Ischia è stato solo l'ultimo di una serie di nomi attribuiti ad essa, infatti compare per la prima volta nell'anno 813 in una lettera inviata da Papa Leone III a Carlo Magno.
Il più antico nome attribuito ad Ischia fu quello di "Pithecusa."
Esso possiede due possibili radici etimologiche: da una parte "Pithecos", scimmie, ad indicare dunque "l'isola delle scimmie", e dall'altra "Pithoi", che indica in greco i grandi vasi di argilla dei quali gli Eubei erano abili produttori e dunque "l'isola dei vasai."
Secondo alcuni ambedue le interpretazioni possono essere valide, ma in tempi diversi.
L'isola delle scimmie , abitata dai circopi (scimmie) o da indigeni dai comportamenti scimmieschi, ben lontani dai più progrediti comportamenti degli Elleni, nel periodo pre-ellenico.
L'isola dei vasai, dopo la colonizzazione degli Eubei.

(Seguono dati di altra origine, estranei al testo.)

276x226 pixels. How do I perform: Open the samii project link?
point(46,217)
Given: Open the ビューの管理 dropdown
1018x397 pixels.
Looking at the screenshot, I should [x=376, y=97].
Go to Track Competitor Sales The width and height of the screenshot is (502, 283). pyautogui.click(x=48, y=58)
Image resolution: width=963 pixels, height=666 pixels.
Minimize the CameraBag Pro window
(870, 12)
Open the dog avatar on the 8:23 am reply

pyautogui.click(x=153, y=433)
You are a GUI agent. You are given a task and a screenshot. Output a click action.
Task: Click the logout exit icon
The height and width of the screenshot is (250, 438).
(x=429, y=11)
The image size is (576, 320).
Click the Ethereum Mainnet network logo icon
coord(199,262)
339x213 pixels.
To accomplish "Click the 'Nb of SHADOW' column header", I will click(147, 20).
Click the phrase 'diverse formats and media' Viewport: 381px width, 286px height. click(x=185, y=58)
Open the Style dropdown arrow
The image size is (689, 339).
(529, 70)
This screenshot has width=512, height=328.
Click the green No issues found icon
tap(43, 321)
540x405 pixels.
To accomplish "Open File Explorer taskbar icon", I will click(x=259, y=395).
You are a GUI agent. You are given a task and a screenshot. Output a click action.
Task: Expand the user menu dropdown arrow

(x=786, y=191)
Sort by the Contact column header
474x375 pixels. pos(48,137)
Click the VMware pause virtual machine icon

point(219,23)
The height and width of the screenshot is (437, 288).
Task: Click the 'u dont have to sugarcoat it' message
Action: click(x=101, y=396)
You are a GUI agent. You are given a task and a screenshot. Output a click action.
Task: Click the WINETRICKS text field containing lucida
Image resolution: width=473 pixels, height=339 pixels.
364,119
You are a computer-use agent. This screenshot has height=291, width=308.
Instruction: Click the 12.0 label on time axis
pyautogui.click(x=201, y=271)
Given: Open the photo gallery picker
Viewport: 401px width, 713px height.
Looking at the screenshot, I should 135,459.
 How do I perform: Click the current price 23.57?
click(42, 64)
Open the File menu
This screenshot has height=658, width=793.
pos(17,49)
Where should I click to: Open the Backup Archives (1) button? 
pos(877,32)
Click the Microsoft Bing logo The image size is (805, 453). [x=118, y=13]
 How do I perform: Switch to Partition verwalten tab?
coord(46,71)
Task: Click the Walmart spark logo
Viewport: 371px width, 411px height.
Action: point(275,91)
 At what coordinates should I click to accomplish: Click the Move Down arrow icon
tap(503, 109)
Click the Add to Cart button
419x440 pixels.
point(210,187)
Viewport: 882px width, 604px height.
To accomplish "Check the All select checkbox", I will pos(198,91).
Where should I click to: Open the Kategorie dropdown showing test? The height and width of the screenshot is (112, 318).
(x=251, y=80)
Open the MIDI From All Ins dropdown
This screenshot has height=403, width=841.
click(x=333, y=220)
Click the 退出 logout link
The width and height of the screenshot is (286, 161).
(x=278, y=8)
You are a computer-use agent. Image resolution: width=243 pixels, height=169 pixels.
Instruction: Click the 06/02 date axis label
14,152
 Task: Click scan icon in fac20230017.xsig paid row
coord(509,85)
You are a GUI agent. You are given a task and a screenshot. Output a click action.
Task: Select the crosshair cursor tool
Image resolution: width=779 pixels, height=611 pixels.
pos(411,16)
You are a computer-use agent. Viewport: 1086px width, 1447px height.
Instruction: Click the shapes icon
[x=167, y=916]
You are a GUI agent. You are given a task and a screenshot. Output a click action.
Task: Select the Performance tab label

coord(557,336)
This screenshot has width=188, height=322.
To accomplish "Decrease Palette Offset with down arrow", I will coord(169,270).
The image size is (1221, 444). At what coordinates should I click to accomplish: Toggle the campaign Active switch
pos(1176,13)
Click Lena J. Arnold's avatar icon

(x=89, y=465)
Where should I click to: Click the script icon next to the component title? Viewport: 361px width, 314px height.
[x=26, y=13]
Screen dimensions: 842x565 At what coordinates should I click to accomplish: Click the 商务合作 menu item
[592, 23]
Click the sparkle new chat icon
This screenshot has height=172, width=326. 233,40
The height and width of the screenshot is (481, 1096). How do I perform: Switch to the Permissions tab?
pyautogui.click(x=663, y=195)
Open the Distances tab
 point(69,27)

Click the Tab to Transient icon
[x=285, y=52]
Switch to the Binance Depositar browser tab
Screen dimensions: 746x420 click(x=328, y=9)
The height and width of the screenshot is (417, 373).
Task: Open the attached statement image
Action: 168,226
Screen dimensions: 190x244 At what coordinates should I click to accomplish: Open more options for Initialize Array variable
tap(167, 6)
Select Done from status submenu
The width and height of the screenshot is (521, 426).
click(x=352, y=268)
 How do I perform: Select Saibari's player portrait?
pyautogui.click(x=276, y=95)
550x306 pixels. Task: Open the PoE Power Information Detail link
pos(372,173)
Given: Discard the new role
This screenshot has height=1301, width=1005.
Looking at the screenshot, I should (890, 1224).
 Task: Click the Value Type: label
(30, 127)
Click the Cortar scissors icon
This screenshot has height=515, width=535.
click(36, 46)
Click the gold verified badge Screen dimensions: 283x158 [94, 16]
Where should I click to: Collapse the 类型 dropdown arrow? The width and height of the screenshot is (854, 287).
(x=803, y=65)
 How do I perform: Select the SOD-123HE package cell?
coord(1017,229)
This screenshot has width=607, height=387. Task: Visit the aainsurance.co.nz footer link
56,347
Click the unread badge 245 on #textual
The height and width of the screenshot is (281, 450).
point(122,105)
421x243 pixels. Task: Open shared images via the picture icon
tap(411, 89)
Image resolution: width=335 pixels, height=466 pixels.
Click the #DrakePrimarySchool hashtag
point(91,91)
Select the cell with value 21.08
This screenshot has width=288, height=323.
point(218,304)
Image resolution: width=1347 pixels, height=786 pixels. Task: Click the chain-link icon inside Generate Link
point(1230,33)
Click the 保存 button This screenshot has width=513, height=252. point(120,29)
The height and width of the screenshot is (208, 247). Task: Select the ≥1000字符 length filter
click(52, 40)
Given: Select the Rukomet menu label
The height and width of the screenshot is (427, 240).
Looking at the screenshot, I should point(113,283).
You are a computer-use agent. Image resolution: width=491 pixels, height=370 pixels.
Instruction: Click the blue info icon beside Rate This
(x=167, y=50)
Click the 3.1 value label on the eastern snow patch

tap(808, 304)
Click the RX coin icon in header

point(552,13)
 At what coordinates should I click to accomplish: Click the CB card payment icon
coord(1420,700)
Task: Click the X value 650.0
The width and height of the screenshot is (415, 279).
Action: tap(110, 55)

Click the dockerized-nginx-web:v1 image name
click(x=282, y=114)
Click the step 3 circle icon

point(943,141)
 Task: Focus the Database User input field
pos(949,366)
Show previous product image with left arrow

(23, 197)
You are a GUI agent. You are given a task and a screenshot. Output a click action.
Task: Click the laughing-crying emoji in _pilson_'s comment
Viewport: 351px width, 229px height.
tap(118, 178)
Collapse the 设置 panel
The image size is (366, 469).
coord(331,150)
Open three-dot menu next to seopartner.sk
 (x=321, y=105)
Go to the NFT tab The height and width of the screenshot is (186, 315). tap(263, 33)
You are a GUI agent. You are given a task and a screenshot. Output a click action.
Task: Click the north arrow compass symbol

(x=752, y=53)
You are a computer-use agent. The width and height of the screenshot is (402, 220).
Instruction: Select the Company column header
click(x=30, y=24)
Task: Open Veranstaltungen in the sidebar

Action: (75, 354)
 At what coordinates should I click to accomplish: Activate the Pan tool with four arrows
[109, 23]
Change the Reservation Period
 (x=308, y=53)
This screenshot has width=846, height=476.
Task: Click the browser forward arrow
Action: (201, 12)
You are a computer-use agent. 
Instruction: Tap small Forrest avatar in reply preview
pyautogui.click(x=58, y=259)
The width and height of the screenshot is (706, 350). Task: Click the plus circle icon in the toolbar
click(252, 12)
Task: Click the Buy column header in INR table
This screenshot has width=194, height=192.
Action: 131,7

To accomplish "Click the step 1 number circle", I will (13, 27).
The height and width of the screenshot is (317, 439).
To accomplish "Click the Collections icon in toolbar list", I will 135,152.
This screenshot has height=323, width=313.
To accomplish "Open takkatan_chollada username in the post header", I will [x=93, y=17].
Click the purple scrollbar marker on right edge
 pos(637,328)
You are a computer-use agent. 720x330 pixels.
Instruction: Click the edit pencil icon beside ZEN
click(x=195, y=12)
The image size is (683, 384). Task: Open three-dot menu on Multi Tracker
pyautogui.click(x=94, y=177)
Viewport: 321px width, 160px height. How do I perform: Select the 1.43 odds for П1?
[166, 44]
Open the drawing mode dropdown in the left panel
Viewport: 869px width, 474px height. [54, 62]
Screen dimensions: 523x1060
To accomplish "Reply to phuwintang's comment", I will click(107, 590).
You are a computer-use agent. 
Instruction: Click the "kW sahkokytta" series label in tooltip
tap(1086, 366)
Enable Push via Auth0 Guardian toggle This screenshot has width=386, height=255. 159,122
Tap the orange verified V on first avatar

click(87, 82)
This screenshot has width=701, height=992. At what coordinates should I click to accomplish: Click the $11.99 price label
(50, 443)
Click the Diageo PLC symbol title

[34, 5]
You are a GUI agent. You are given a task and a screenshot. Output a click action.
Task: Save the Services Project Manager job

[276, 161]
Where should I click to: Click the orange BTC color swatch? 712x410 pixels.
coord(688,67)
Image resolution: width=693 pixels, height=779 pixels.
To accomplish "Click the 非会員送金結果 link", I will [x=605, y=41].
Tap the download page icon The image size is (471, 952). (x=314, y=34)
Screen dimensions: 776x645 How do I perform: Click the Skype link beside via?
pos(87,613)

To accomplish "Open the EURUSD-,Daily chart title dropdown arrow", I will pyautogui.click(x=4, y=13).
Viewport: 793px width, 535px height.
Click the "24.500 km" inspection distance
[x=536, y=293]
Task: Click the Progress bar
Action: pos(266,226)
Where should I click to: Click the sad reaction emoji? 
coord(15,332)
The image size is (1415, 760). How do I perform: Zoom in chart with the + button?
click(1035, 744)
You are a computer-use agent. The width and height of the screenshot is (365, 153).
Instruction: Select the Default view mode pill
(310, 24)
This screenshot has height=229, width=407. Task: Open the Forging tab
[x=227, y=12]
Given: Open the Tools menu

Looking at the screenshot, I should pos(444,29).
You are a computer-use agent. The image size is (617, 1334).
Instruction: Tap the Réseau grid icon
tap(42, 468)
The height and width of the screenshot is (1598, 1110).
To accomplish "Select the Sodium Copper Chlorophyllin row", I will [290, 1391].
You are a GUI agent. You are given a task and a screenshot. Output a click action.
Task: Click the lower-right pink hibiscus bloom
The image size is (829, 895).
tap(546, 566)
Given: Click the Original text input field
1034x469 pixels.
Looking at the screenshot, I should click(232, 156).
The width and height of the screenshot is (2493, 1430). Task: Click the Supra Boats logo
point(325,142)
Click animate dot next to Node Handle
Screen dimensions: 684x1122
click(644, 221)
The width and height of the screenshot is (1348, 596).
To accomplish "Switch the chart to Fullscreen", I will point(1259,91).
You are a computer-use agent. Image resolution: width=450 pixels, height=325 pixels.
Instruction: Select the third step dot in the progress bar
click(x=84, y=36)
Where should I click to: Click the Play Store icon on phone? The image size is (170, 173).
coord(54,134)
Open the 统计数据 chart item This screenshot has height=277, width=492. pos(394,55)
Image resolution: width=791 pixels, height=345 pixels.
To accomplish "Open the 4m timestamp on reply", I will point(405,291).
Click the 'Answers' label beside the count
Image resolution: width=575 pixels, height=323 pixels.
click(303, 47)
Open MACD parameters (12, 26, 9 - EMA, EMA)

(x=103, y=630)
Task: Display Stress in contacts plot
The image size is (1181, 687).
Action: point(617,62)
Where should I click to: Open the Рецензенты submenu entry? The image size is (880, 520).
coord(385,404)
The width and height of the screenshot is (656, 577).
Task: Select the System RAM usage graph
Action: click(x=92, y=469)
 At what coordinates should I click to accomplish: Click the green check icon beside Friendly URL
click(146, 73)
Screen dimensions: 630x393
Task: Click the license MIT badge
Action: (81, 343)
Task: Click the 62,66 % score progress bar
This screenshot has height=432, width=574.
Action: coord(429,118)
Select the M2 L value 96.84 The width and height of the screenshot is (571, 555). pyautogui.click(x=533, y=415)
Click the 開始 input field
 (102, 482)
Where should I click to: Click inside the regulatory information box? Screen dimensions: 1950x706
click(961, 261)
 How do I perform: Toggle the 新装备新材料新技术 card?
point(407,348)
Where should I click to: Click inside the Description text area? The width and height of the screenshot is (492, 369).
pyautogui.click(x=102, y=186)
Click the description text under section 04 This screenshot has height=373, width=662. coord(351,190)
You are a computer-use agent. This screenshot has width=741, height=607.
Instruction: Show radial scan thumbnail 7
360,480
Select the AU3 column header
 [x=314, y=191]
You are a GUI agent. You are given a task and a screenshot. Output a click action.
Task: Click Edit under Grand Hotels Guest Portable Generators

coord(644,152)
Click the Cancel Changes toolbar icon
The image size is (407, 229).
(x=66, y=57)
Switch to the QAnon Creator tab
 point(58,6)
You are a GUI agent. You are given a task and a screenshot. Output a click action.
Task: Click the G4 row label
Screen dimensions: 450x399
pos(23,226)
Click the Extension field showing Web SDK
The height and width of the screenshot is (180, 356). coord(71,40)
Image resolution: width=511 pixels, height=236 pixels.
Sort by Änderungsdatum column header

Testimonianze lasciate da Plinio, Strabone e Ovidio descrivono il nome Pithecusa.

Col arrivo dei Romani l'isola venne chiamata "Aenaria", poichè al riferir di Plinio, vi si rifugiò l'eroe Enea.
Altri lo fanno derivare da "Oinaria", ossia luogo delle viti e del vino.
Omero, Pindaro ed Esiodo chiamarono l'isola con il nome di "Arime," mentre Virgilio ed Ovidio la descrissero col nome di "Inarime," vite.

La Leggenda
Il Titano Tifeo venne imprigionato nelle viscere del monte Epomeo e le sue membra vennero sparse per tutta l'isola.
Per secoli sopportò la dura punizione, finchè non chiese aiuto a Venere Citarea affinchè implorasse perdono a Giove.
Calde lacrime sgorgarono dagli occhi del ribelle pentito.
Così Giove impietositosi, perdonò Tifeo e tramutò le sue lacrime in acque termali.